News outlets around the world were abuzz with reports about Weill Cornell researcher (and Meyer Cancer Center member) Christopher Mason's PathoMap Project. Here's an excerpt from the original Wall Street Journal feature, followed by an assortment of coverage in other outlets.
Aboard a No. 6 local train in Manhattan, Weill Cornell researcher Christopher Mason patiently rubbed a nylon swab back and forth along a metal handrail, collecting DNA in an effort to identify the bacteria in the New York City subway.
In 18 months of scouring the entire system, he has found germs that can cause bubonic plague uptown, meningitis in midtown, stomach trouble in the financial district and antibiotic-resistant infections throughout the boroughs.
Frequently, he and his team also found bacteria that keep the city livable, by sopping up hazardous chemicals or digesting toxic waste. They could even track the trail of bacteria created by the city’s taste for pizza—identifying microbes associated with cheese and sausage at scores of subway stops.
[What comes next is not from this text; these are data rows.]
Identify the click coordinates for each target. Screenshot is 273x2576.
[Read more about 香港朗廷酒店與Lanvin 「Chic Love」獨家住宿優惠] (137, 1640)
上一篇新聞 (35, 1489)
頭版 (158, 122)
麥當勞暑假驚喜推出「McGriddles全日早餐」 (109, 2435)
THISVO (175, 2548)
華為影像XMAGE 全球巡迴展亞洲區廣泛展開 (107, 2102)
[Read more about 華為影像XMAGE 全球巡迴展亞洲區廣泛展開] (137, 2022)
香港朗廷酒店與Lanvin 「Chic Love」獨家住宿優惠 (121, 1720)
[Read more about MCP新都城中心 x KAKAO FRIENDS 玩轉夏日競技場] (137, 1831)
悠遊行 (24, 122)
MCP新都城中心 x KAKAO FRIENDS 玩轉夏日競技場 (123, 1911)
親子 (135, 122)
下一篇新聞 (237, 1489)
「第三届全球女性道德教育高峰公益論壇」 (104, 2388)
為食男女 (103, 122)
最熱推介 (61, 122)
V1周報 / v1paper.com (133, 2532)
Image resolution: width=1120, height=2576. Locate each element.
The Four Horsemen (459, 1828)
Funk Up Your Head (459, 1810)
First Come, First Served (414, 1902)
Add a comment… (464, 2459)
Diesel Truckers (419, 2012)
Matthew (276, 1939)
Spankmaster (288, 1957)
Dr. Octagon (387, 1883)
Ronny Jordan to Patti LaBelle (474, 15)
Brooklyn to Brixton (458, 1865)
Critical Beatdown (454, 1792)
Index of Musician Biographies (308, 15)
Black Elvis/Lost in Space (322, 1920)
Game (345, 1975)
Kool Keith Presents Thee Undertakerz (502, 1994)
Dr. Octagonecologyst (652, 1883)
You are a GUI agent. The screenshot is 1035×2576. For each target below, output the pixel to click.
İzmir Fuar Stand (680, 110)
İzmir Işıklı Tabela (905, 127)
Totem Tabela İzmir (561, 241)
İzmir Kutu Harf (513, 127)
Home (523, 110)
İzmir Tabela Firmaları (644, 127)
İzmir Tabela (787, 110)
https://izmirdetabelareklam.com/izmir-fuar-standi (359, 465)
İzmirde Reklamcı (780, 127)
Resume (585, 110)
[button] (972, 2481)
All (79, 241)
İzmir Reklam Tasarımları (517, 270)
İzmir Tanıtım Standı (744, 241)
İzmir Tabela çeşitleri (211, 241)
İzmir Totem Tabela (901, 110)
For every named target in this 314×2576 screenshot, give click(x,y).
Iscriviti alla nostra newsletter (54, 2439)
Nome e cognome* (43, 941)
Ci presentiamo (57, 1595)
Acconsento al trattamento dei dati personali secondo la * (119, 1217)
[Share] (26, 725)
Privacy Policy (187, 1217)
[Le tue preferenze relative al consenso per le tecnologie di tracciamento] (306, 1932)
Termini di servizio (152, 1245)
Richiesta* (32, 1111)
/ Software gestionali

The big-data project, the first genetic profile of a metropolitan transit system, is in many ways “a mirror of the people themselves who ride the subway,” said Dr. Mason, a geneticist at the Weill Cornell Medical College.
It is also a revealing glimpse into the future of public health.
Across the country, researchers are combining microbiology, genomics and population genetics on a massive scale to identify the micro-organisms in the buildings and confined spaces of entire cities.
By documenting the miniature wildlife, microbiologists hope to discover new ways to track disease outbreaks—including contagious diseases like Ebola or measles—detect bioterrorism attacks and combat the growing antibiotic resistance among microbes, which causes about 1.7 million hospital infections every year.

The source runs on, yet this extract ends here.